Lloyds dumps assets to cut funding gap
LLOYDS continued to bear down on its funding gap in the third quarter of 2011, it revealed yesterday, despite posting a nine-month loss of £3.86bn.
Interim chief executive Tim Tookey insisted that it was “business as usual” at the beleaguered lender despite star CEO António Horta-Osório’s shock disappearance on sick leave last week due to “exhaustion”.
Tookey was forced to admit that some of the bank’s targets, like achieving a net interest margin of at least 2.15 per cent and a loan-to-deposit (LTD) ratio of 130 per cent by 2014 could be put off due to economic turmoil.
Its margins went backwards in the third quarter by four basis points, dropping to 2.05 per cent due to higher wholesale funding costs.
But investors were buoyed by the progress on improving the bank’s balance sheet: its current LTD ratio stands at 140 per cent – a four per cent decrease in the quarter and substantially below December’s 154 per cent.

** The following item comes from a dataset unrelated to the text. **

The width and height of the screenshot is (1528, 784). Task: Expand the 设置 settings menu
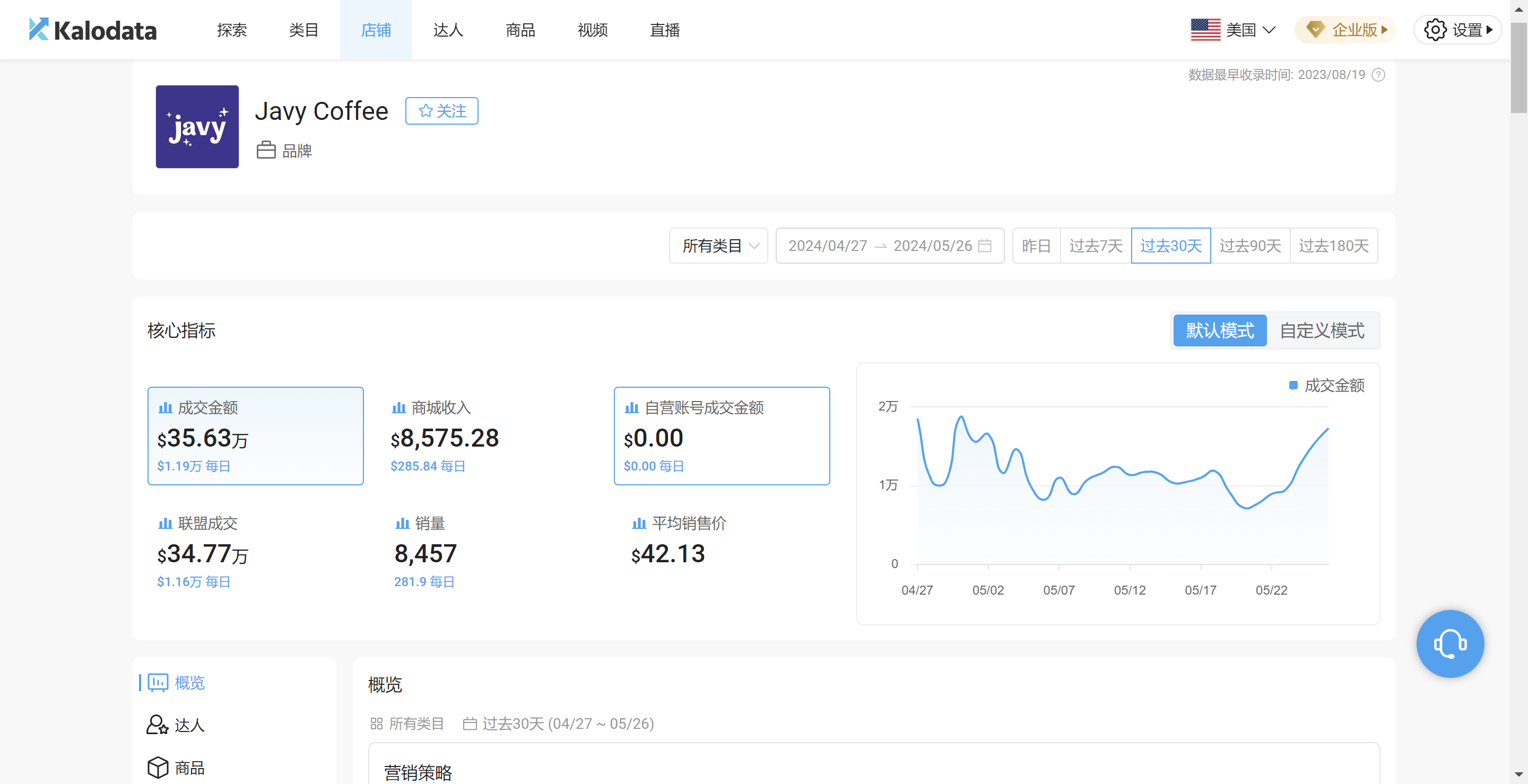coord(1458,30)
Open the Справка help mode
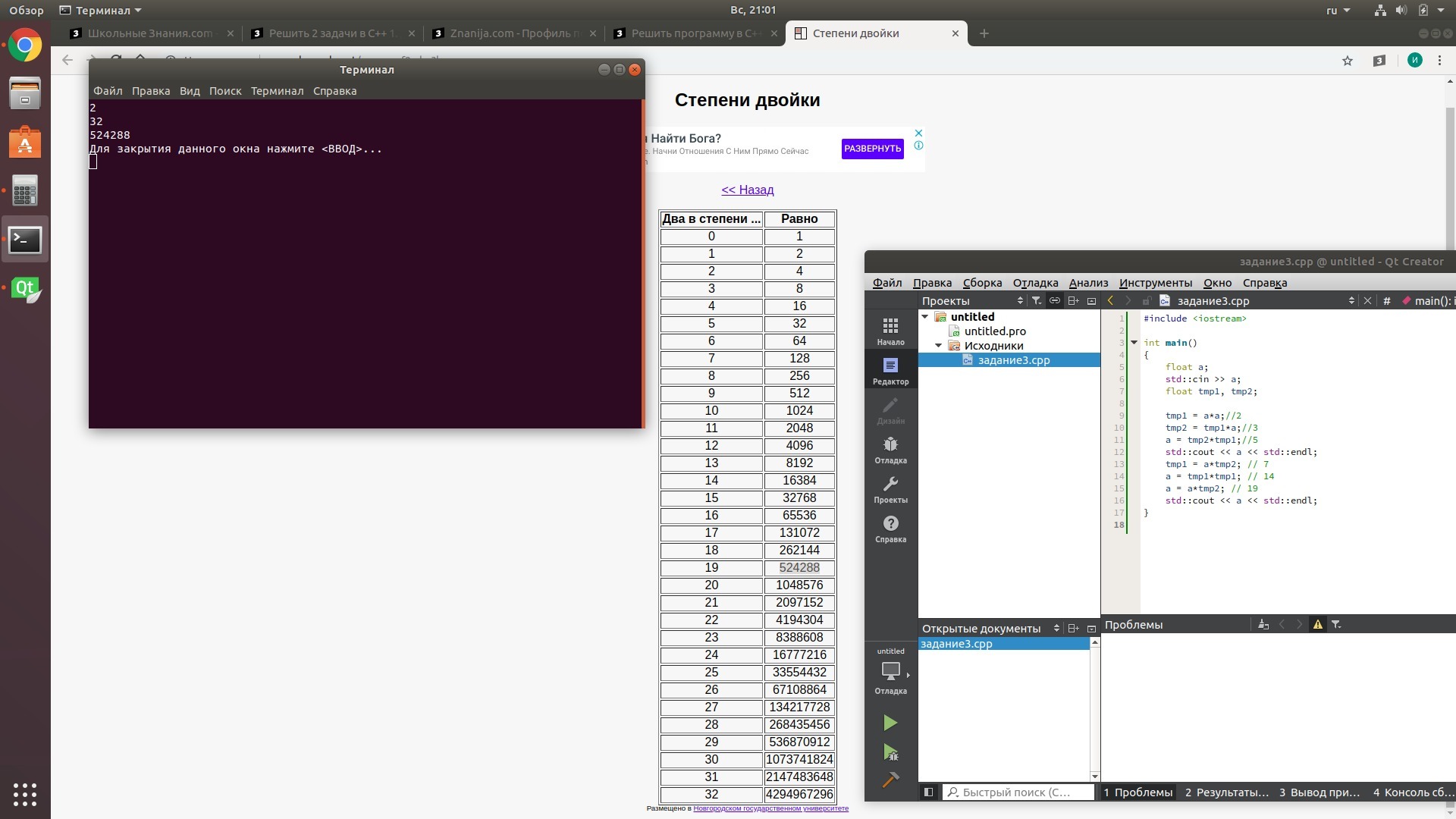Viewport: 1456px width, 819px height. [890, 529]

Lloyds also managed to keep up its shrinkage of non-core assets: it ditched £11bn-worth in the third quarter, bringing the portfolio down to £151.4bn, down 22 per cent this year.
Contrary to some analysts’ expectations, it announced that its funding requirements for the rest of the year have been met after £5.4bn in bond issuance in the third quarter and an additional £3bn in October.
However, half of its £281.9bn wholesale funding will mature in the next year, with capital markets showing little sign of a sustained thaw.